EXCERPTED RECORDS section start
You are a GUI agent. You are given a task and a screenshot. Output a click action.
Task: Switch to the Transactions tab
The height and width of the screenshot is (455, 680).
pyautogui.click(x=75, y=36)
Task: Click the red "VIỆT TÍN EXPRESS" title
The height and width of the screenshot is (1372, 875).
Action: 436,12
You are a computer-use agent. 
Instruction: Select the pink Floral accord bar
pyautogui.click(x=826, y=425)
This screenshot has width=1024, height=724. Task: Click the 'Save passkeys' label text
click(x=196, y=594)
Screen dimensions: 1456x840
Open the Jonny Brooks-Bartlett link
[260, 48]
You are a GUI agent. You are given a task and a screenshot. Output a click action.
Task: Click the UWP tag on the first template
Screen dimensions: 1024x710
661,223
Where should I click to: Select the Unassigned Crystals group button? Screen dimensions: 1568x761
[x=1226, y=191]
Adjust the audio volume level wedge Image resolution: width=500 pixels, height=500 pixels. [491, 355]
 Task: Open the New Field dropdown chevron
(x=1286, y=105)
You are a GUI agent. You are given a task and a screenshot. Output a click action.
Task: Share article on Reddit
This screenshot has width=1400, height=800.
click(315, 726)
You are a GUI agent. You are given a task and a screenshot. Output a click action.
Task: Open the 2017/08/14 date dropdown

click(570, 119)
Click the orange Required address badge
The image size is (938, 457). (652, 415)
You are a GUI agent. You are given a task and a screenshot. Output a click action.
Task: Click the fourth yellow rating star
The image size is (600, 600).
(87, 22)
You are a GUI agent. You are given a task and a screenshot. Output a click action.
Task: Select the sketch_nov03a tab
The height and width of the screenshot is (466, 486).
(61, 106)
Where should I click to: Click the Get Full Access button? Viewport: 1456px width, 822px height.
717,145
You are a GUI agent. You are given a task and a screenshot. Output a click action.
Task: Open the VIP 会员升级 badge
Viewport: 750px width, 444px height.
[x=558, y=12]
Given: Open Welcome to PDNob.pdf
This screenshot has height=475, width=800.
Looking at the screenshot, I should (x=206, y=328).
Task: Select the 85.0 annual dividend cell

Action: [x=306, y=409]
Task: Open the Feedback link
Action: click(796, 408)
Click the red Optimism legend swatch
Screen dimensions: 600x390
EXCERPTED RECORDS section end
▶ [EXERCISE INSTRUCTIONS]: Write all of the data above again, exactly as given.

▶ [ANSWER TO THIS PROBLEM]:
You are a GUI agent. You are given a task and a screenshot. Output a click action.
Task: Switch to the Transactions tab
The height and width of the screenshot is (455, 680).
pyautogui.click(x=75, y=36)
Task: Click the red "VIỆT TÍN EXPRESS" title
The height and width of the screenshot is (1372, 875).
Action: 436,12
You are a computer-use agent. 
Instruction: Select the pink Floral accord bar
pyautogui.click(x=826, y=425)
This screenshot has width=1024, height=724. Task: Click the 'Save passkeys' label text
click(x=196, y=594)
Screen dimensions: 1456x840
Open the Jonny Brooks-Bartlett link
[260, 48]
You are a GUI agent. You are given a task and a screenshot. Output a click action.
Task: Click the UWP tag on the first template
Screen dimensions: 1024x710
661,223
Where should I click to: Select the Unassigned Crystals group button? Screen dimensions: 1568x761
[x=1226, y=191]
Adjust the audio volume level wedge Image resolution: width=500 pixels, height=500 pixels. [491, 355]
 Task: Open the New Field dropdown chevron
(x=1286, y=105)
You are a GUI agent. You are given a task and a screenshot. Output a click action.
Task: Share article on Reddit
This screenshot has width=1400, height=800.
click(315, 726)
You are a GUI agent. You are given a task and a screenshot. Output a click action.
Task: Open the 2017/08/14 date dropdown

click(570, 119)
Click the orange Required address badge
The image size is (938, 457). (652, 415)
You are a GUI agent. You are given a task and a screenshot. Output a click action.
Task: Click the fourth yellow rating star
The image size is (600, 600).
(87, 22)
You are a GUI agent. You are given a task and a screenshot. Output a click action.
Task: Select the sketch_nov03a tab
The height and width of the screenshot is (466, 486).
(61, 106)
Where should I click to: Click the Get Full Access button? Viewport: 1456px width, 822px height.
717,145
You are a GUI agent. You are given a task and a screenshot. Output a click action.
Task: Open the VIP 会员升级 badge
Viewport: 750px width, 444px height.
[x=558, y=12]
Given: Open Welcome to PDNob.pdf
This screenshot has height=475, width=800.
Looking at the screenshot, I should (x=206, y=328).
Task: Select the 85.0 annual dividend cell

Action: [x=306, y=409]
Task: Open the Feedback link
Action: click(796, 408)
Click the red Optimism legend swatch
Screen dimensions: 600x390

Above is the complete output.